Lebih lanjut, ayat ini juga membuka pintu bagi istri untuk dengan sukarela memberikan kembali sebagian atau seluruh maharnya kepada suami, jika ia berkenan. Ini menunjukkan adanya kebebasan dan kemandirian perempuan dalam mengelola hartanya, serta pentingnya kerelaan dalam setiap urusan finansial keluarga. Ketentuan ini membantah anggapan bahwa harta istri adalah milik suami secara otomatis, melainkan sebagai hak yang harus dihormati dan jika diserahkan kembali, haruslah atas dasar kerelaan yang tulus. Ayat ini juga merupakan pengantar bagi ayat selanjutnya yang membahas pembagian warisan.
"Dan janganlah kamu serahkan kepada orang-orang yang belum sempurna akalnya, harta (yang ada dalam) lingkungan kekuasaanmu yang dijadikan Allah bagimu sebagai pokok kesejahteraan. Dan pakanilah dan berpakaianlah mereka dari (hasil) harta itu dan ucapkanlah kepada mereka perkataan yang baik." (QS. An Nisa: 5, sebagian)
Ayat kelima melengkapi pesan ayat sebelumnya dengan memberikan perhatian khusus pada perlindungan anak yatim dan pengaturan harta mereka. Allah SWT memerintahkan agar harta anak yatim tidak diserahkan kepada orang yang belum mampu mengelolanya secara bijak, yaitu orang yang belum dewasa secara akal. Harta yang dimaksud adalah harta yang dijadikan Allah sebagai sumber kehidupan dan kesejahteraan.
Ini adalah sebuah amanah besar yang Allah titipkan kepada wali atau pengasuh anak yatim. Tugasnya bukan hanya menjaga harta agar tidak hilang atau disia-siakan, tetapi juga untuk mengelolanya agar berkembang dan memberikan manfaat. Ayat ini juga menekankan kewajiban untuk memberi makan dan pakaian yang layak bagi anak yatim dari harta tersebut, serta berkomunikasi dengan mereka melalui perkataan yang baik dan mendidik. Tujuannya adalah agar anak yatim tumbuh dengan baik, merasa aman, dan tidak terbebani oleh masalah ekonomi.

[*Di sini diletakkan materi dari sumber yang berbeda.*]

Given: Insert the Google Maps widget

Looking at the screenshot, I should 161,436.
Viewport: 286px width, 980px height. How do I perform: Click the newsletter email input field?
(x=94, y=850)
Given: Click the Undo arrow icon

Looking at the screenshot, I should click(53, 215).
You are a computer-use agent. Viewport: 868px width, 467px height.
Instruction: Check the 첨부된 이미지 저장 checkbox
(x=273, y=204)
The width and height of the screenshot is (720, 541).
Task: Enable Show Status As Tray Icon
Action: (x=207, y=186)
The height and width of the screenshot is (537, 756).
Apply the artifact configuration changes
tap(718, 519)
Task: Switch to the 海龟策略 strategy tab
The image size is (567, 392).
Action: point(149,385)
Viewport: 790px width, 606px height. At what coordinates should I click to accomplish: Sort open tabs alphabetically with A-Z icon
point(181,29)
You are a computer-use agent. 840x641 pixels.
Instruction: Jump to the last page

Selain itu, bagian lain dari ayat 5 ini sebenarnya juga melanjutkan tentang pembagian warisan yang lebih rinci, termasuk bagi perempuan dan anak-anak. Islam menetapkan aturan waris yang adil, di mana hak-hak setiap ahli waris diperhitungkan sesuai kedudukan mereka. Ayat-ayat ini secara keseluruhan membentuk sebuah sistem yang kuat untuk menjaga keadilan, memberikan perlindungan, dan menumbuhkan tanggung jawab dalam struktur keluarga dan masyarakat. Memahami dan mengamalkan ajaran dalam an Nisa ayat 3-5 adalah langkah penting untuk mewujudkan tatanan yang harmonis dan penuh berkah.
Inti dari an Nisa ayat 3-5 adalah tentang keadilan, perlindungan, dan tanggung jawab. Keadilan dalam pernikahan, baik bagi istri maupun potensi poligami; perlindungan hak-hak perempuan, termasuk mahar dan warisan; serta tanggung jawab penuh dalam mengelola dan mengembangkan harta anak yatim. Ayat-ayat ini merupakan panduan ilahi yang abadi untuk membangun keluarga yang kokoh dan masyarakat yang berkeadilan.